The Concordancia was a political alliance in Argentina. Three Presidents belonging to the Concordance (Agustín Justo, Roberto Ortiz, and Ramón Castillo) were in power from 1931 to 1943, a period known in Argentina as the "Infamous Decade."
|Political leader||Agustín Justo|
|Ideological leader||Leopoldo Melo|
|Founded||31 July 1931|
|Dissolved||4 June 1943|
|Members||National Democratic Party,|
Antipersonalist Radical Civic Union,
Independent Socialist Party
Formation of the alliance
A coup d'état deposed the aging President Hipólito Yrigoyen on September 6, 1930. His country's first leader elected via universal suffrage (though without the participation of women), Yrigoyen had strained alliances within his own centrist Radical Civic Union (UCR) through frequent interventions against unwillful governors and had set business powerhouses such as Standard Oil against him through his support of YPF, the state-owned oil concern founded in 1922. Staging its first coup since 1861, the Argentine military, then dominated by conservative, rural interests, called on José Félix Uriburu, a retired general and member of the Supreme War Council, to assume the role of Provisional President. The ailing Uriburu called general elections for November 1931.

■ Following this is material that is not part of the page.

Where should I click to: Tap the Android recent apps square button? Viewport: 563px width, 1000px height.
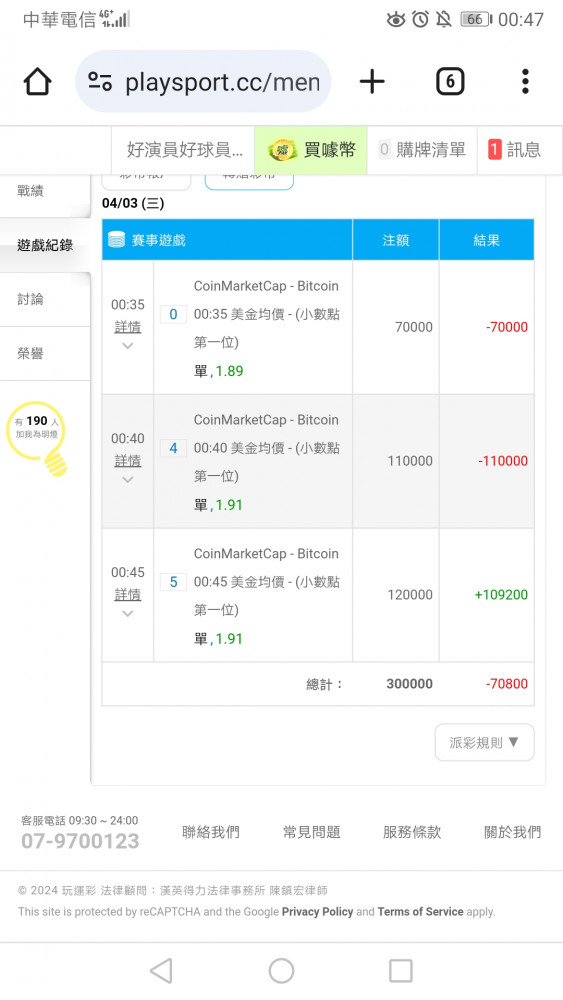pyautogui.click(x=400, y=971)
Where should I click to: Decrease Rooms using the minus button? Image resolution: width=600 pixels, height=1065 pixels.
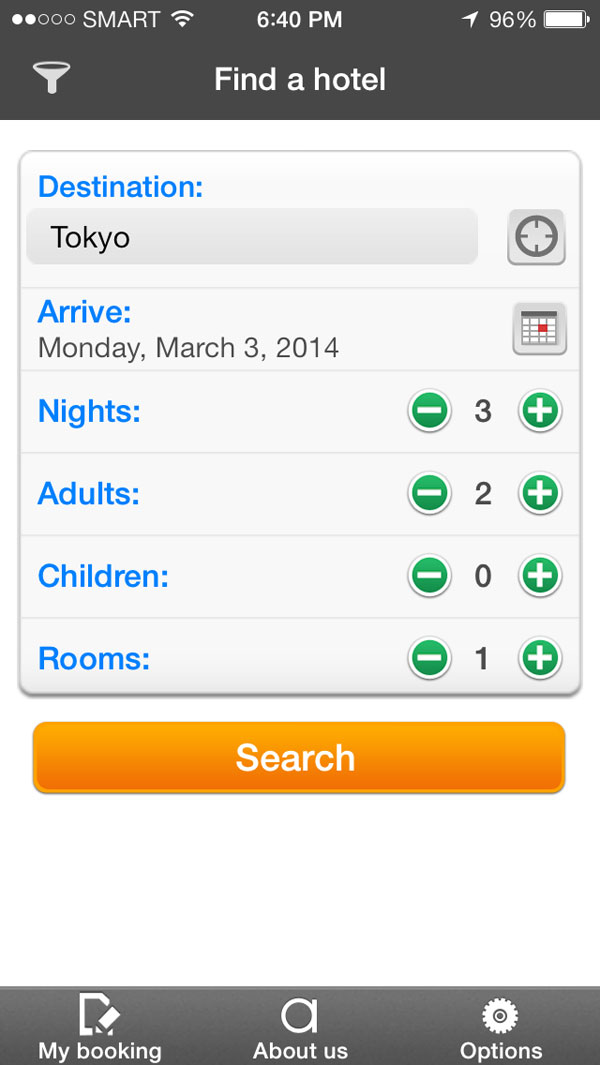pos(429,658)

Yrigoyen's opponents within the UCR during the 1920s, who referred to themselves as "Antipersonalists" (in reference to their belief that the populist leader was advancing a personality cult) became divided by the 1930 coup. Opponents of the coup itself would support former President Marcelo Torcuato de Alvear, while more conservative UCR figures supported former Senate President Leopoldo Melo. These latter, in turn, joined Conservative and Democratic leaders (successors of the National Autonomist Party (PAN) that had controlled Argentine politics from 1874 to 1916) following a meeting in the Hotel Castelar in downtown Buenos Aires, and the resulting agreement became known as the "Concordance."
Enjoying President Uriburu's support, the Concordance did not run as such, but rather on the National Democratic ticket, as well as a number of smaller ones. Initially rejected by Yrigoyen's supporters and moderates alike, National Democrats openly defended the 1930 coup, arguing that the country's social, economic and institutional fabric had been at risk of unraveling. Their opposition initially rallied behind Alvear's UCR Renewal Front. Uriburu, however, had him deported, and with his supporters' boycott of the election, opposition to the Concordance organized behind the Civil Alliance (the Democratic Progressive Party (PDP) and the Socialist Party).

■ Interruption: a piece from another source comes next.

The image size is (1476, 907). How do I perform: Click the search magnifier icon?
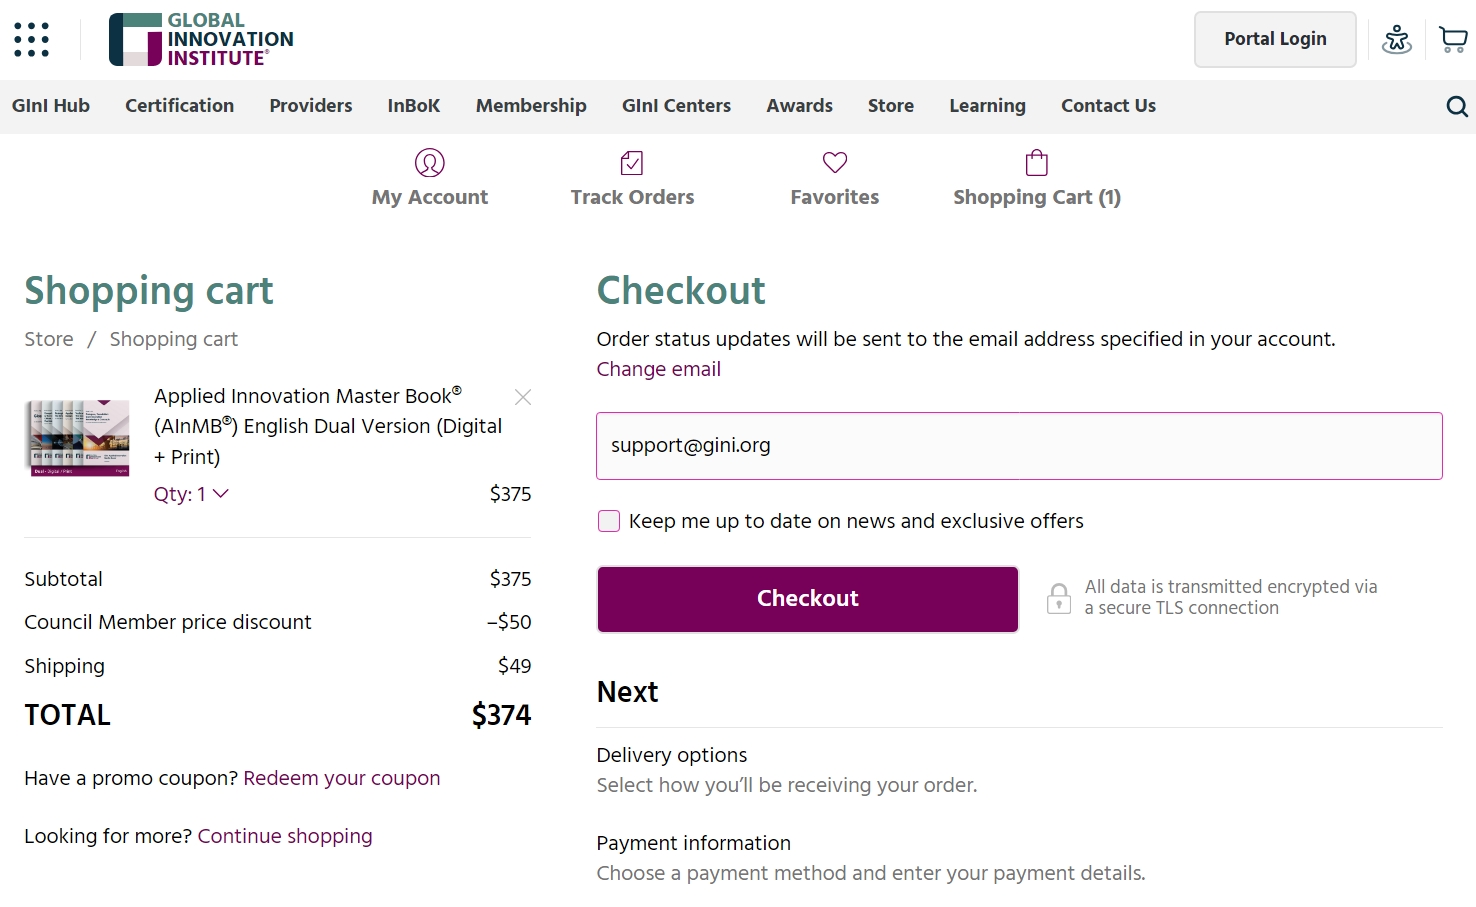1457,107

Melo and other Concordance chose as their standard-bearer General Agustín Justo, who was not from the landed oligarchy to which most Concordance leaders belonged, and had been President Alvear's War Minister. Uriburu employed less pretense, however, and established the Argentine Civic Legion, an armed fascist organization, to intimidate the opposition. Amid widespread irregularities, Justo was elected, and took office in February 1932.
Much of Justo's cabinet reflected the alliances that had created the Concordance:
- Former Córdoba Governor Julio Roca was the son of the late PAN leader, Julio A. Roca, and had led the Democratic Party. He would now serve as Vice President.
- Leopoldo Melo, the Antipersonalist leader, was handed the powerful Interior Ministry, which oversaw law enforcement and the administration of elections, among other key functions.
- Ramón Castillo, a feudal landowner and old-line PAN Conservative, was named Minister of Justice.
- Antonio de Tomaso and Federico Pinedo, founders of the splinter Independent Socialist Party, were appointed ministers of Agriculture and the Economy, respectively.
The Concordance was organized by leaders with agricultural interests, and owed its existence in no small measure to Standard Oil and other trusts (which lobbied the Argentine military for a coup against Yrigoyen). The regime's economic policies were more pragmatic than these ties might have suggested, however, and reflected both nationalism, as well as a priority on recovering the Argentine economy from the effects of the Great Depression (GDP fell by one fourth between 1929 and 1932).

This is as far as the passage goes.